Re: [jboske] Llamban (was Re: Lo'e le'e

["Jorge Llambias" <jjllambias@hotmail.com>]

la pycyn cusku di'e

> I agree that it ought not be the case, but where exactly do my proofs that 
> it
> does follow fail?

They fail only when you treat {lo broda} as an individual term.


> As near as I can make out your derivation trying to be fair to you, it goes
> like this:
> busku lo'e broda = sisku tu'o ka ce'u broda (original) Def 2
> = sisku tu'o ka da poi broda zo'u ce'u du da (a
> questionable move, though extensionally OK)
> = sisku tu'o ka ce'u du lo broda (ditto)

All correct.

> In any case, at no point is it available to you to get to {da poi broda 
> zo'u
> sisku tu'o ka ce'u du da}.

Of course! That's the whole point. You can't get to that from
{buska lo'e broda} because that's a different meaning.

> So, if you did not treat {lo} as an individual
> term you made one and perhaps another of several questionable to clearly
> illegal moves.

No. This is the definition of buska:

\x\y buska(x,y) = \x\y sisku(x, \z du(z,y) )

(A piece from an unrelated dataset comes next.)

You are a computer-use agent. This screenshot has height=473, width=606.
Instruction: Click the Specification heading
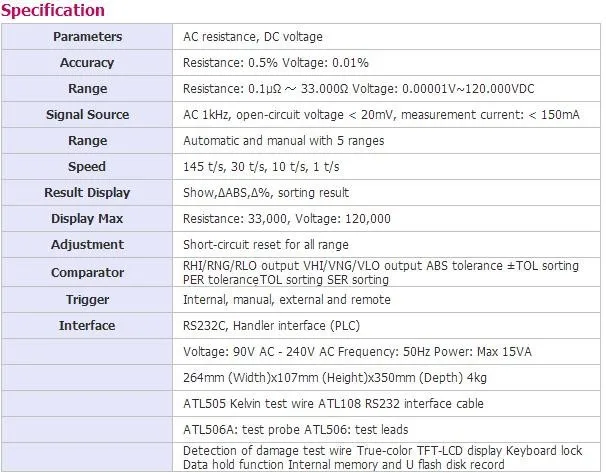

Now from that definition, you can see that:

da poi broda zo'u buska da
= da poi broda zo'u sisku tu'o ka ce'u du da

This can also be written as:

buska lo broda
= da poi broda zo'u sisku tu'o ka ce'u du da

As you can see, no questionable moves there.

> Sorry, it just doesn't work the way you think it should -- or the way I 
> think
> it should as far as {lo'e} and {lo} go, though I don't agree with the other
> pieces (especially since they make for trouble).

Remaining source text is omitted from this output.